Search the records below for the string "février" and copy each line where it turns up.

Stored items:
=-=-=-=-=

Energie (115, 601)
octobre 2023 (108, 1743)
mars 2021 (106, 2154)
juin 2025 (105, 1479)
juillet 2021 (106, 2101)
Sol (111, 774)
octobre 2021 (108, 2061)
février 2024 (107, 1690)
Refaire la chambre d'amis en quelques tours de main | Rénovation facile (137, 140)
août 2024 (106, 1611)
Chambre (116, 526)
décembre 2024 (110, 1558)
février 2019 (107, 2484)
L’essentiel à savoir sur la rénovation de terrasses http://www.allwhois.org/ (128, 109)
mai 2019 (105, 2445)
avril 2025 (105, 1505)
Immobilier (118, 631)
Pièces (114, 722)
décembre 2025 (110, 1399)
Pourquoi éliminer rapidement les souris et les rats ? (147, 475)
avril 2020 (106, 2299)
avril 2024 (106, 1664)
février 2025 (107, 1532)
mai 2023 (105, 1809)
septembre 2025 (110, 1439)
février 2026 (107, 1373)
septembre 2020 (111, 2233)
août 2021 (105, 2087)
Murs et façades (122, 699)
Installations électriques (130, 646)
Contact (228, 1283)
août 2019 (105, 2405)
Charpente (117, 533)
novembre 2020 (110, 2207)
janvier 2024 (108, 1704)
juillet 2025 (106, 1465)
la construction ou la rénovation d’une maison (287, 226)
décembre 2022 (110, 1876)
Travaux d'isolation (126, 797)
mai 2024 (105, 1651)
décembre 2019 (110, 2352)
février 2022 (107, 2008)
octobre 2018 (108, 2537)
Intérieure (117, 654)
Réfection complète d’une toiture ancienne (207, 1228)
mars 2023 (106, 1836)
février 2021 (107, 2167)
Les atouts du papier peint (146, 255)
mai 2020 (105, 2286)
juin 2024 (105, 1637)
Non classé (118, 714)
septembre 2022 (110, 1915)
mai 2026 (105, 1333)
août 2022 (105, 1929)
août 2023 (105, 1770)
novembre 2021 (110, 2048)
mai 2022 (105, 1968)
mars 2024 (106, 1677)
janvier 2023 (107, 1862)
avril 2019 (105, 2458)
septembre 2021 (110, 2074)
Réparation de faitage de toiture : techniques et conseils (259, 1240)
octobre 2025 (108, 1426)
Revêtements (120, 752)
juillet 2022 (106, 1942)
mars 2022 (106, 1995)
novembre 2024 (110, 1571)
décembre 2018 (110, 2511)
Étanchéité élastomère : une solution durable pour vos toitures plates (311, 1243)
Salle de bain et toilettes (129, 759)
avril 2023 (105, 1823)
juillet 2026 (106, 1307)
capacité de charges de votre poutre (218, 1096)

=-=-=-=-=

• _Your response_
février 2024 (107, 1690)
février 2019 (107, 2484)
février 2025 (107, 1532)
février 2026 (107, 1373)
février 2022 (107, 2008)
février 2021 (107, 2167)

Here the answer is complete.